Could you format the items, from the line containing "The width and" through the end of the items, as a JSON list of strings with one string per line, leaving out blank lines and the pictures?

..............................

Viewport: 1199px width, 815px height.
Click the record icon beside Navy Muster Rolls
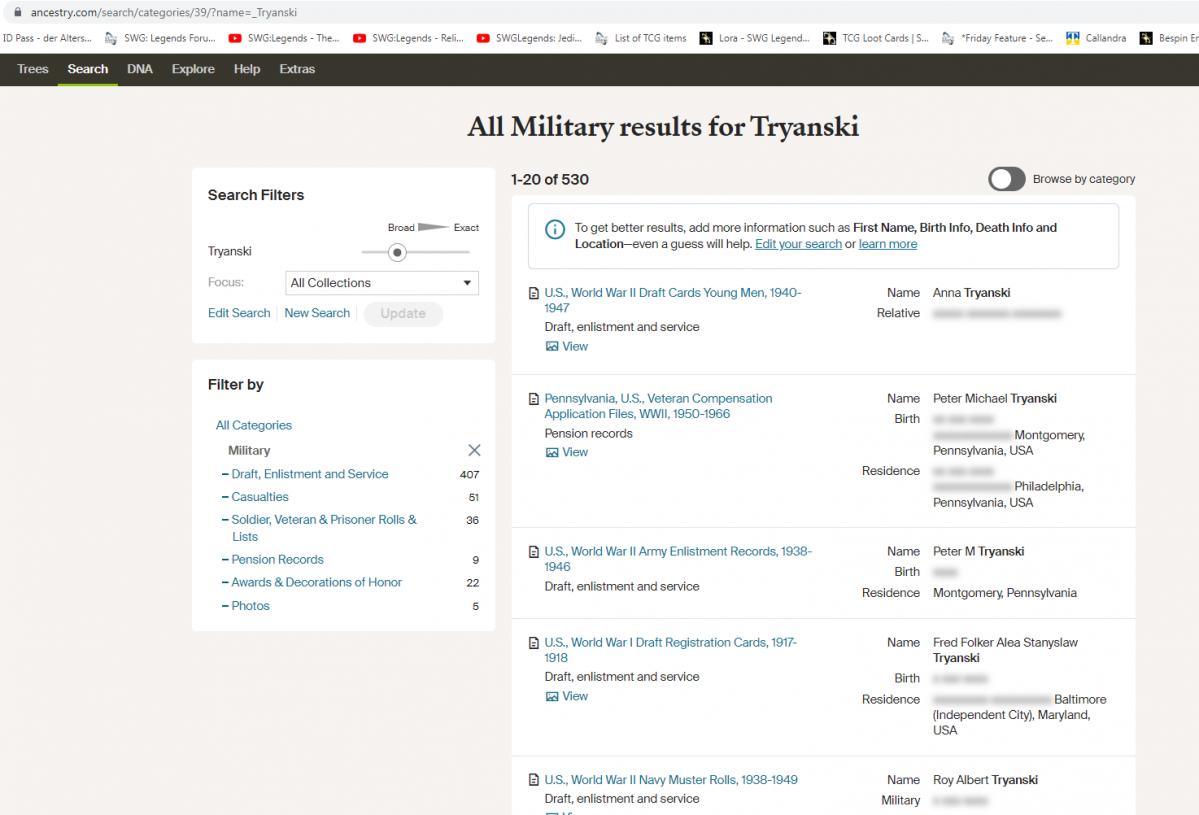point(534,781)
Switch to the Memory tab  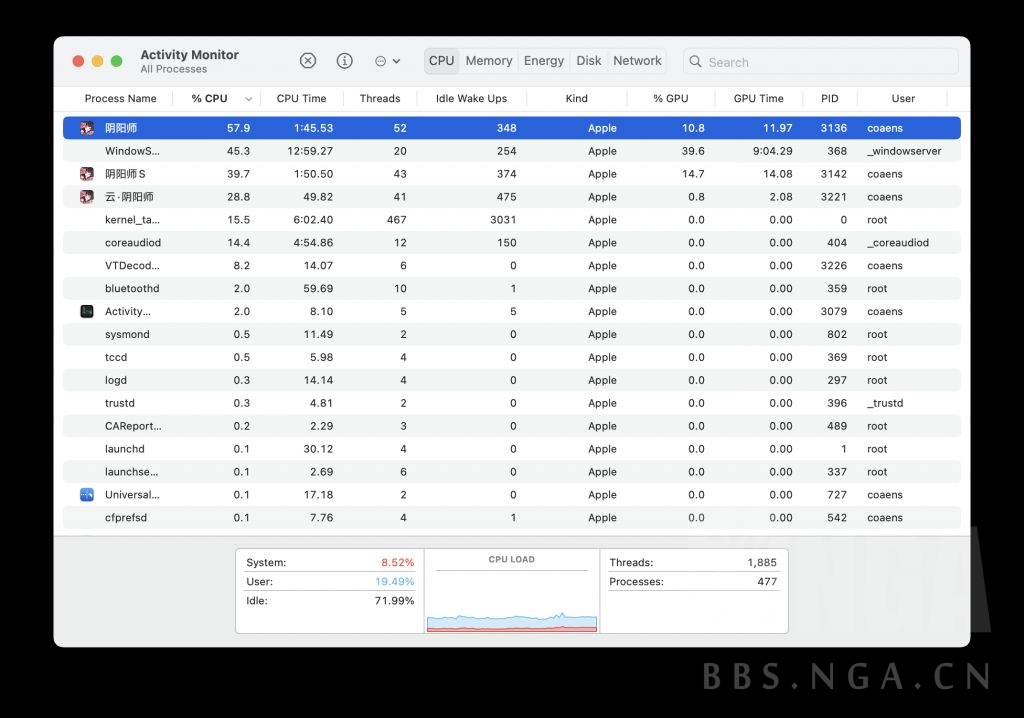[488, 61]
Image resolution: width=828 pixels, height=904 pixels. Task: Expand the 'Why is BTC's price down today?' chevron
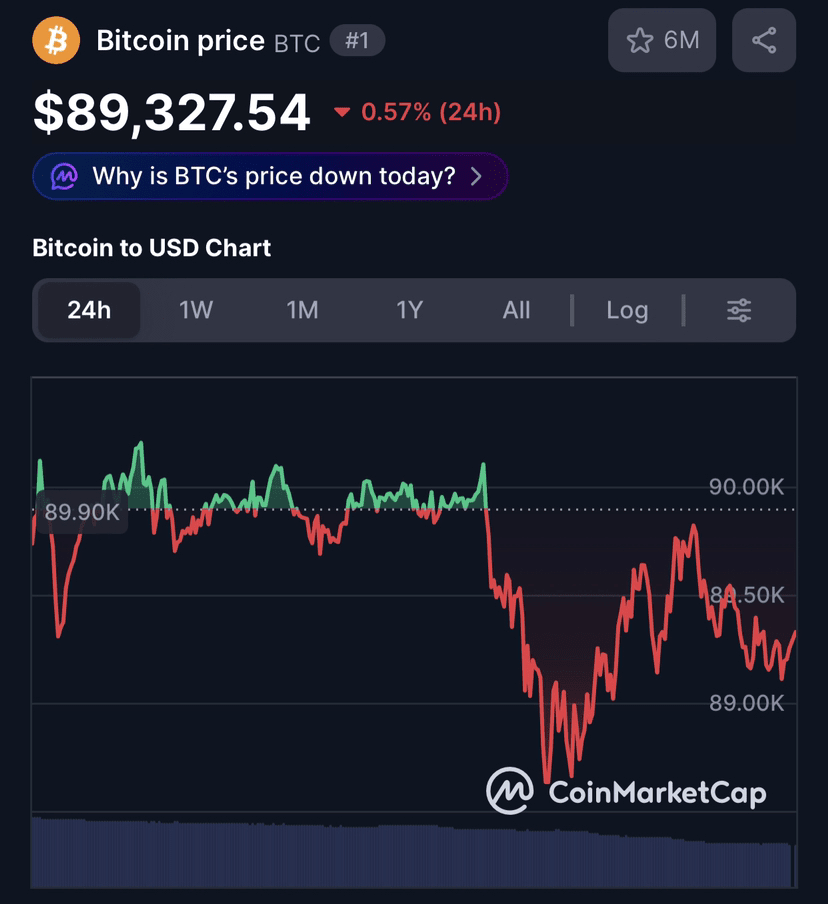pos(476,177)
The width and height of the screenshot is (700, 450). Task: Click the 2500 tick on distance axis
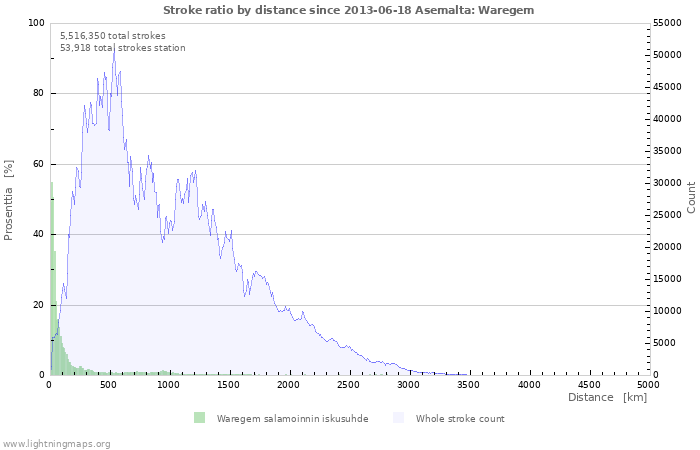point(348,384)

..............................

Solution for this problem
[
  "The width and height of the screenshot is (700, 450). Task: Click the 2500 tick on distance axis",
  "point(348,384)"
]